■ Requirement
Please rewrite everything from the start of the records down to the line containing "pyautogui.click(x=140, y=123)", substituting "Display" for every "Viewport" and leaving all else unchanged.

■ Excerpted records
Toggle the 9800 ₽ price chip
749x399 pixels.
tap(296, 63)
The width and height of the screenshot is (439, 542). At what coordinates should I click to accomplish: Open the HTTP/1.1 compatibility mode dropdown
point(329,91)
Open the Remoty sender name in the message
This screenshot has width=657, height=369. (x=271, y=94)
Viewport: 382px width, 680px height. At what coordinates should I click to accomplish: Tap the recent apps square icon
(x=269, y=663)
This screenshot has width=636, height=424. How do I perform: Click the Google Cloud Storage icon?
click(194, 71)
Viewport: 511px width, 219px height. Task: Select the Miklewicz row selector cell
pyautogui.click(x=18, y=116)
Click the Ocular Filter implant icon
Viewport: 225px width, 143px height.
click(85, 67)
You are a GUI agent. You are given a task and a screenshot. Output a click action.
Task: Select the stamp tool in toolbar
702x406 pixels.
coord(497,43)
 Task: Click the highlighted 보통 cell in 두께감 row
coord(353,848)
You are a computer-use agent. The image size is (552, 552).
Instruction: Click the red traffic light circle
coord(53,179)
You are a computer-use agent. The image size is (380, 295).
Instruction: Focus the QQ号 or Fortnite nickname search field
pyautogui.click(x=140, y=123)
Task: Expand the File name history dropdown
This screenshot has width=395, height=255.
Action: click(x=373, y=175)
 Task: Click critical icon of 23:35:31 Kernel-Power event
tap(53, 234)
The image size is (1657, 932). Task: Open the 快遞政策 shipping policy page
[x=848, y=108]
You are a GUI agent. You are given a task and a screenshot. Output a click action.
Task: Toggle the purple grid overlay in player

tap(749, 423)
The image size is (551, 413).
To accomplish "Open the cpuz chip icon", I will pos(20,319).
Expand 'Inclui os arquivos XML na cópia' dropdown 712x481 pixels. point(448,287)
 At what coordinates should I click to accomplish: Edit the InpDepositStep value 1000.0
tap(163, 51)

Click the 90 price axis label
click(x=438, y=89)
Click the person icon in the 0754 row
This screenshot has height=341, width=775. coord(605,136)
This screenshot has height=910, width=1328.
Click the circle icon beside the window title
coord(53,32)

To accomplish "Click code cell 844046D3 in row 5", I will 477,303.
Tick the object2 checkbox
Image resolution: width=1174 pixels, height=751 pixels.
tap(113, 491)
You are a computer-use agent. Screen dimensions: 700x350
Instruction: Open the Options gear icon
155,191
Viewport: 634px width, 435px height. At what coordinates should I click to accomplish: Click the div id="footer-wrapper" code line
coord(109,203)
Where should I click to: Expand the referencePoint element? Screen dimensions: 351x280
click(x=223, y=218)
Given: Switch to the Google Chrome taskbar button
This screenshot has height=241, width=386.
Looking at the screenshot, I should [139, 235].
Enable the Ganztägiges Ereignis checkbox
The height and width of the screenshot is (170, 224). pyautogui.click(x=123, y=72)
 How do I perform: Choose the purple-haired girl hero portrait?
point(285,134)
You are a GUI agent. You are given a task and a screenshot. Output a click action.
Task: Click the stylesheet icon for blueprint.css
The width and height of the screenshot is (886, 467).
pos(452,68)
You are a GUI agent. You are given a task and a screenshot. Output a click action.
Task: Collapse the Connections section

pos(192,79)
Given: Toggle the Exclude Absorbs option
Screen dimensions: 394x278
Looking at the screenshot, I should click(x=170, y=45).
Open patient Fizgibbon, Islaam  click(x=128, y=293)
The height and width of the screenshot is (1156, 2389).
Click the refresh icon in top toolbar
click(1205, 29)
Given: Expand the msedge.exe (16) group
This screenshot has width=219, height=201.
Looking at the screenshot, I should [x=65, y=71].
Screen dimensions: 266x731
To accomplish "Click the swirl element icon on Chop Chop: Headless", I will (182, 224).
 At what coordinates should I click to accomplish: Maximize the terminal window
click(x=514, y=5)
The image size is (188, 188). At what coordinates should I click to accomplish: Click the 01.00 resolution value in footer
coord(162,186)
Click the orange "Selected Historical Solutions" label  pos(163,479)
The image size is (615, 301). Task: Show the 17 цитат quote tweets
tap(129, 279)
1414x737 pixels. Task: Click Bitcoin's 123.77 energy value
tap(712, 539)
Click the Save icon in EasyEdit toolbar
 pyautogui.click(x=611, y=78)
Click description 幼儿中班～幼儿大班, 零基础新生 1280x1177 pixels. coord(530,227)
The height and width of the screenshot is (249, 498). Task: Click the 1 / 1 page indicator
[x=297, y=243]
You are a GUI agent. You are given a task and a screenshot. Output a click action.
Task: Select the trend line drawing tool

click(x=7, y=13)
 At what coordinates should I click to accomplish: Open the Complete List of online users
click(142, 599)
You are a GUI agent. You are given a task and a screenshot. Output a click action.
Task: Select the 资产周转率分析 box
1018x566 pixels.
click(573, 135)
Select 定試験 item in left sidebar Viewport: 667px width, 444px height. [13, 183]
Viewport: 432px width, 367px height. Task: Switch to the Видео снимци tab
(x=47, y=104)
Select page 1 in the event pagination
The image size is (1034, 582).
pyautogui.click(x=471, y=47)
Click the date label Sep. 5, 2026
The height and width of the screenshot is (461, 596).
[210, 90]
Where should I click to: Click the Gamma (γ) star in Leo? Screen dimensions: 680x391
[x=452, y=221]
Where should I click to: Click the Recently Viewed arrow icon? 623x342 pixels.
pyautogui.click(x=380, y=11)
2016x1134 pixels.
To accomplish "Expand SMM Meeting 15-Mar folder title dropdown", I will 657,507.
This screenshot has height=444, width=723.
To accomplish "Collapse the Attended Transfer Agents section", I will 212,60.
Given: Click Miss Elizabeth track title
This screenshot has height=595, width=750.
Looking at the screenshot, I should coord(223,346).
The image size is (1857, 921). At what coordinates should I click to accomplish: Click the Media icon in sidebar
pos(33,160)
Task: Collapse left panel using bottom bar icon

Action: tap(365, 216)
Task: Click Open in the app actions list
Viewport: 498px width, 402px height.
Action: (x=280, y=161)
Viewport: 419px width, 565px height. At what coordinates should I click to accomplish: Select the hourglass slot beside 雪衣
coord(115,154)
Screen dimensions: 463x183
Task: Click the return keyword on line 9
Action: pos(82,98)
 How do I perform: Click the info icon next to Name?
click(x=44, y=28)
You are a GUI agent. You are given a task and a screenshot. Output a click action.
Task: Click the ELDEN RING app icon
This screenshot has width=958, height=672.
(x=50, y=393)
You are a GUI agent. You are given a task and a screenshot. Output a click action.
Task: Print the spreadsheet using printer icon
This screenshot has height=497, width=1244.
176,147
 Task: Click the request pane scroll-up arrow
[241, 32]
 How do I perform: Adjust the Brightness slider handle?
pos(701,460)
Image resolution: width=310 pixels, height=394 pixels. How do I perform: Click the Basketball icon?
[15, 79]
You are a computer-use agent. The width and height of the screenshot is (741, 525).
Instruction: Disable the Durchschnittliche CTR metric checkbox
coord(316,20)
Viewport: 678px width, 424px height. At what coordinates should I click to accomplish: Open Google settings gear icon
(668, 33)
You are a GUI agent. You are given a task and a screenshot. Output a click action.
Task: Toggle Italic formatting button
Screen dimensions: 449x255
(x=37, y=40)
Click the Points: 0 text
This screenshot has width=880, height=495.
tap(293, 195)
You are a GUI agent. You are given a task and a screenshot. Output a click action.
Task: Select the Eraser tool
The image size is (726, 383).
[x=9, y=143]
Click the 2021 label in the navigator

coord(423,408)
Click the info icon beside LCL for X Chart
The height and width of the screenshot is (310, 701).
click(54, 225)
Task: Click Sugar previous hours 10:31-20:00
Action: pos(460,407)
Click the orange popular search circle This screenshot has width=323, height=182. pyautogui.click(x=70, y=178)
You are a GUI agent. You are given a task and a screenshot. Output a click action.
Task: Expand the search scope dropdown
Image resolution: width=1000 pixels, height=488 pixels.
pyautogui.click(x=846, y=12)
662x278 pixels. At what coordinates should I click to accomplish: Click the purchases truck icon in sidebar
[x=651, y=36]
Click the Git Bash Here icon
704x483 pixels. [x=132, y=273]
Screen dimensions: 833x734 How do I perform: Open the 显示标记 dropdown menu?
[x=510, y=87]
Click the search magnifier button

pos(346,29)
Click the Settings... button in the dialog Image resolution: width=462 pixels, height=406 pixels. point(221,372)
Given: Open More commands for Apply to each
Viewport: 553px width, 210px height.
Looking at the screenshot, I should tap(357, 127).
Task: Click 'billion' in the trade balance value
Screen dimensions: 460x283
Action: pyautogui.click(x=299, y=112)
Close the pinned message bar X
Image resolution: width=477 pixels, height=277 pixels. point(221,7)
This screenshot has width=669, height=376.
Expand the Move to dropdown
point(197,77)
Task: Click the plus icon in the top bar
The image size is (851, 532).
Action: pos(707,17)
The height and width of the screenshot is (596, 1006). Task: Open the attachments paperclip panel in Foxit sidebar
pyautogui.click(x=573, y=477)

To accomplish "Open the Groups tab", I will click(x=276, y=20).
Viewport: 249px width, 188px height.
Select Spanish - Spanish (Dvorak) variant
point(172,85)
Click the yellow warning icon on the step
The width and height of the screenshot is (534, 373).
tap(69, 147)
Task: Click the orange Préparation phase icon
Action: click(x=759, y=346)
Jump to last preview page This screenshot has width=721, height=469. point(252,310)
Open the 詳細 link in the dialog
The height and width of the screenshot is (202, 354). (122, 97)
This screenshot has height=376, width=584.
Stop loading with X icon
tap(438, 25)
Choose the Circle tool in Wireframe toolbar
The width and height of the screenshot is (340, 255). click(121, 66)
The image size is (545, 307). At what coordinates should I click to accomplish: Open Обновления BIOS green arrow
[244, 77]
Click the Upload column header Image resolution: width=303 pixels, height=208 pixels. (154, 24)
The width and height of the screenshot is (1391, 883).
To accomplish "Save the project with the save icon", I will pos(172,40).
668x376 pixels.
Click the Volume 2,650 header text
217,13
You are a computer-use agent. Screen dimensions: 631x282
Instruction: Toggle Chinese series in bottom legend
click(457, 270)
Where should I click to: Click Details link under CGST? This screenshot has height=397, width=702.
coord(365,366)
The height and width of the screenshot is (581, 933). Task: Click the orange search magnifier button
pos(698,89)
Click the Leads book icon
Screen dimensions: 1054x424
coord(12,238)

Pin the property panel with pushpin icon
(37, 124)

■ Answer to the problem
Toggle the 9800 ₽ price chip
749x399 pixels.
tap(296, 63)
The width and height of the screenshot is (439, 542). At what coordinates should I click to accomplish: Open the HTTP/1.1 compatibility mode dropdown
point(329,91)
Open the Remoty sender name in the message
This screenshot has width=657, height=369. (x=271, y=94)
Display: 382px width, 680px height. At what coordinates should I click to accomplish: Tap the recent apps square icon
(x=269, y=663)
This screenshot has width=636, height=424. How do I perform: Click the Google Cloud Storage icon?
click(194, 71)
Display: 511px width, 219px height. Task: Select the Miklewicz row selector cell
pyautogui.click(x=18, y=116)
Click the Ocular Filter implant icon
Display: 225px width, 143px height.
click(85, 67)
You are a GUI agent. You are given a task and a screenshot. Output a click action.
Task: Select the stamp tool in toolbar
702x406 pixels.
coord(497,43)
 Task: Click the highlighted 보통 cell in 두께감 row
coord(353,848)
You are a computer-use agent. The image size is (552, 552).
Instruction: Click the red traffic light circle
coord(53,179)
You are a computer-use agent. The image size is (380, 295).
Instruction: Focus the QQ号 or Fortnite nickname search field
pyautogui.click(x=140, y=123)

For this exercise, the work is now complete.